"Merz muss weg": Rechte Demo trifft auf lautstarken Gegenprotest
München - Am Samstagnachmittag demonstrierten auf dem Münchner Königsplatz zahlreiche Teilnehmer eines rechten Bündnisses unter dem Motto "Merz muss weg" gegen hohe Mieten, steigende Preise und Aufrüstung. In unmittelbarer Nähe formierte sich breiter linker und antifaschistischer Gegenprotest.
Kritiker sagten, die Organisatoren würden soziale Probleme nutzen, um Stimmung für die AfD zu machen.
Das Gegenbündnis befürchtet außerdem, dass dabei gegen Migranten und queere Menschen Stimmung gemacht werde. Insgesamt nahmen 350 Menschen an der "Merz muss weg"-Demo teil, weniger, als zuvor angekündigt. Circa 100 Leute starteten den Gegenprost.
Da die Demonstrationen in der Münchner Innenstadt aufeinandertrafen, bestand die Gefahr von Konflikten. Die Polizei rückte deshalb mit einem großen Aufgebot an und hielt die beiden Lager möglichst getrennt. Mit einer weiträumigen Absperrung sollte verhindert werden, dass die Situation eskaliert.

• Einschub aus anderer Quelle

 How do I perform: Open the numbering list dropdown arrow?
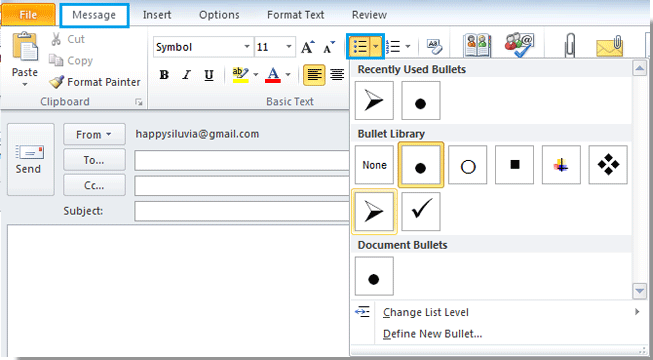tap(408, 47)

Zur gleichen Zeit versammelten sich am Münchner Siegestor laut Polizei rund 12.000 Menschen zu einer sogenannten Prüf-Demo – deutlich mehr als die zunächst erwarteten 3000 Teilnehmer.
Die bundesweite Aktion setzt sich dafür ein, dass Parteien, die der Verfassungsschutz als rechtsextremen Verdachtsfall oder als gesichert rechtsextrem einstuft, vom Bundesverfassungsgericht überprüft werden.